In addition to the ISA-bus and PCI-bus connectors for the PC-104+ standard, the Profive CPU-P5 board contains two RS-232 compatible serial ports, an extended capabilities port/enhanced parallel port (EPP)-compatible parallel port, a 2.88-Mbyte FDD controller, a PCI-IDE controller, a single universal serial bus (USB) port, and a PS/2-compatible keyboard and mouse controller. A dual in-line memory module-small outline (DIMM-SO) II module that supports EDO and SDRAM memories allows developers to change memory sizes between 2 and 64 Mbytes.

Display control

For many embedded image-processing and vision-system applications, developers usually make a simple pass or fail decision for selecting a display control, especially when they do not need to show captured or processed images. However, to perform systems development, they often need to visualize captured image data. In embracing the PC-104 and PC-104+ standards, developers can have the best of both specifications.

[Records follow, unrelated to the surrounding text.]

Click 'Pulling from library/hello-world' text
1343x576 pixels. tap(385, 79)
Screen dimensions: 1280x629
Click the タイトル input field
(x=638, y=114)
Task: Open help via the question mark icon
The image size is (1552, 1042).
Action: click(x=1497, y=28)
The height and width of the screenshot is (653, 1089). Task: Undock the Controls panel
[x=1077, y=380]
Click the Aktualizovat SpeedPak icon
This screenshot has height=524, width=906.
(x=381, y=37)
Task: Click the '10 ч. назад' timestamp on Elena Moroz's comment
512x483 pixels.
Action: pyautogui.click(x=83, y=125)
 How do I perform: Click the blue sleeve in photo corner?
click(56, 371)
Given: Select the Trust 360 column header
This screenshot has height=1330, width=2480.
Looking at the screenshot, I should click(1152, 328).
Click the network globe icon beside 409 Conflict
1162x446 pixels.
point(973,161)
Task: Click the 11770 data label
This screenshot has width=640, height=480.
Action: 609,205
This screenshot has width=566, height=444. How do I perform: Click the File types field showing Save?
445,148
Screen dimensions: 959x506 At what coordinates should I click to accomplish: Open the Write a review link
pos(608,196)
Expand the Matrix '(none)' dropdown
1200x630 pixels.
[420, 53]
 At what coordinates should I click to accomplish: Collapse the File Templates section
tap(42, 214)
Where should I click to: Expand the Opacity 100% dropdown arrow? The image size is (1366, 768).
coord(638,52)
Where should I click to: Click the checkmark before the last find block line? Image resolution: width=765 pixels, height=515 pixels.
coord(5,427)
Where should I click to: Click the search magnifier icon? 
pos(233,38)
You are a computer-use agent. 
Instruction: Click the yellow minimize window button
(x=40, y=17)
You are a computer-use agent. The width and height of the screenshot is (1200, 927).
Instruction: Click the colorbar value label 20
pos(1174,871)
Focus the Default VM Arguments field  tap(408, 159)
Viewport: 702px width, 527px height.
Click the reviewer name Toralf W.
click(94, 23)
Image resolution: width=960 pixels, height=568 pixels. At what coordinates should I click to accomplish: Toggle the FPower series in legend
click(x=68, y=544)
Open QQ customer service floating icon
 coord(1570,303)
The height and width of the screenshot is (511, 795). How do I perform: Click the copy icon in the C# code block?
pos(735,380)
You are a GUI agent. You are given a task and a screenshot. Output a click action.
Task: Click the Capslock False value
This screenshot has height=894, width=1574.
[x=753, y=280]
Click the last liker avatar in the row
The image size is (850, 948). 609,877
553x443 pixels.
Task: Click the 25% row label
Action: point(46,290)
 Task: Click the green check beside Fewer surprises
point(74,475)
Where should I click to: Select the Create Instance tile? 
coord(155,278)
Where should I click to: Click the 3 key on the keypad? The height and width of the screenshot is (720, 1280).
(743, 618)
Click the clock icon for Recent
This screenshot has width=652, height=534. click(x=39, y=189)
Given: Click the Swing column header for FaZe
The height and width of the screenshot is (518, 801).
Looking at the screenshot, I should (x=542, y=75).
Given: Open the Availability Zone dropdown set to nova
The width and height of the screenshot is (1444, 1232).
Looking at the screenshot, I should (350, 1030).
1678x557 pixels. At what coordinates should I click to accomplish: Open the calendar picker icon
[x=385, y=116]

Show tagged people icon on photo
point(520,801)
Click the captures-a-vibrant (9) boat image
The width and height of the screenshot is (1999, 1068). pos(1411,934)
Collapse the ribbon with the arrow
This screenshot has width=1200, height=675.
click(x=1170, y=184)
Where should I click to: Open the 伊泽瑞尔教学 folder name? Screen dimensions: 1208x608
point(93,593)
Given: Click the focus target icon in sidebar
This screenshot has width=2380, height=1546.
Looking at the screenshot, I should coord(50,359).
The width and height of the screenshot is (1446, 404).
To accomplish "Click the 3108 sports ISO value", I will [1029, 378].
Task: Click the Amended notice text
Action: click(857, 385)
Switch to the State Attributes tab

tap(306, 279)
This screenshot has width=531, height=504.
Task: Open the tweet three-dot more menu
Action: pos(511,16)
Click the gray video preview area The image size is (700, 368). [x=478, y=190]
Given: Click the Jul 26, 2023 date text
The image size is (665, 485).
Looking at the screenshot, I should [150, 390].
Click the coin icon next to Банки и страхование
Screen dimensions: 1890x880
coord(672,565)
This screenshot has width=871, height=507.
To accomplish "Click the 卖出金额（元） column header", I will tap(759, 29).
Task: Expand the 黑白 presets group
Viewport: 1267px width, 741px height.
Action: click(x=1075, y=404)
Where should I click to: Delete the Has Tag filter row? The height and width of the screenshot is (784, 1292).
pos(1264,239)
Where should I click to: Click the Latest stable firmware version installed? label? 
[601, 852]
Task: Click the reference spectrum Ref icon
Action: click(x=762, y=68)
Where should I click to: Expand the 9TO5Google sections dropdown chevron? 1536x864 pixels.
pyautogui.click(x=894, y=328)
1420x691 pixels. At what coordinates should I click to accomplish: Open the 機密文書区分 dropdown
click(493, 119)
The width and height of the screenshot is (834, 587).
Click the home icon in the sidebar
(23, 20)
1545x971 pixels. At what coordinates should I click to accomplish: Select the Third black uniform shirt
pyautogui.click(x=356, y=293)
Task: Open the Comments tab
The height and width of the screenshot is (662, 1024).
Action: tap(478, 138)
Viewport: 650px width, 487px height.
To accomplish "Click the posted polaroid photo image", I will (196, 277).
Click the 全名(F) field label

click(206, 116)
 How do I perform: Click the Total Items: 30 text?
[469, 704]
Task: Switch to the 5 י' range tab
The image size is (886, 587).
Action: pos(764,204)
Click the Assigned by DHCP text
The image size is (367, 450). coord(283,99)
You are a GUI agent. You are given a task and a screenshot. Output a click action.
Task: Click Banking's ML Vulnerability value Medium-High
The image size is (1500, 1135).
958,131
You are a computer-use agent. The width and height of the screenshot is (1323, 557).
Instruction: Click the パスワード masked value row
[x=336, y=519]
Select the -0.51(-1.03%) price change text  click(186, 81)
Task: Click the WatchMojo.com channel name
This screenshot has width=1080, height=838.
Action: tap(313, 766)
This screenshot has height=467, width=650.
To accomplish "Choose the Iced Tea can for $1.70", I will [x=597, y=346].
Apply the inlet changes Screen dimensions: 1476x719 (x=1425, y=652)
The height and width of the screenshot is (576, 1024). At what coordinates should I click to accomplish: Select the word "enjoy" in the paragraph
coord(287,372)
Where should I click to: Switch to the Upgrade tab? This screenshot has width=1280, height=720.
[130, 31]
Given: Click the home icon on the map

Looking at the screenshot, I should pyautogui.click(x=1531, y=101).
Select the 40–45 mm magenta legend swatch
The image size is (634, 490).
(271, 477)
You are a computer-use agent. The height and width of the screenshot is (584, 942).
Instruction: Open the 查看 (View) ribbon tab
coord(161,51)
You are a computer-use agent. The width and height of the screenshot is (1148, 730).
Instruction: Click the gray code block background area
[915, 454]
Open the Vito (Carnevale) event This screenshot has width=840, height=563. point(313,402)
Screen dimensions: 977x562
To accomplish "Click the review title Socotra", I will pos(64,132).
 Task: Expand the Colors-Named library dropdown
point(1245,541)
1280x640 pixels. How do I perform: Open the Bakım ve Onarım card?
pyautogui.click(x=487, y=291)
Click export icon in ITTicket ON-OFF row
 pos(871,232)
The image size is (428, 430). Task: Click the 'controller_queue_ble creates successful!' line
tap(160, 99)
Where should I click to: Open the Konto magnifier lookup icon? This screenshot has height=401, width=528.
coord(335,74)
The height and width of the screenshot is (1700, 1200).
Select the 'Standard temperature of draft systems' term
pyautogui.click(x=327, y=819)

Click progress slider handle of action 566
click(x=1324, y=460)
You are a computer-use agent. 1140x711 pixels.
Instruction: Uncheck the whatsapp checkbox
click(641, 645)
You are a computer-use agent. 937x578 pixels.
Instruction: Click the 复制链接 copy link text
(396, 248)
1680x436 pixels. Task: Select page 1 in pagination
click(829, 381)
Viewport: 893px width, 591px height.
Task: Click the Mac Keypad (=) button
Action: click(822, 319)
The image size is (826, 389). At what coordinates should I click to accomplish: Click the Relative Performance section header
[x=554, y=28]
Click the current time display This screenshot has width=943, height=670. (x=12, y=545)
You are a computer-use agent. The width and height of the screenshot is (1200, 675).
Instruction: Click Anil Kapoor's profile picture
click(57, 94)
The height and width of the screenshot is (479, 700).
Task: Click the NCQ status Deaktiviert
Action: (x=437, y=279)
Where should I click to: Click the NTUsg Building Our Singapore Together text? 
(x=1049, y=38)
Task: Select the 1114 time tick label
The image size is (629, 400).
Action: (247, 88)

To develop an embedded image-processing system, designers can take advantage of off-the-shelf image-capture, processing, and display cards. Once the system has been developed, they can deploy it without using any display image modules. Just as image-capture boards based on the PC-104 standard embrace broadcast standards, and processing modules similarly incorporate AT-based functionality, the available display modules are PC-specific and support the VGA or SVGA standards developed by IBM Corp. (see Fig. 3).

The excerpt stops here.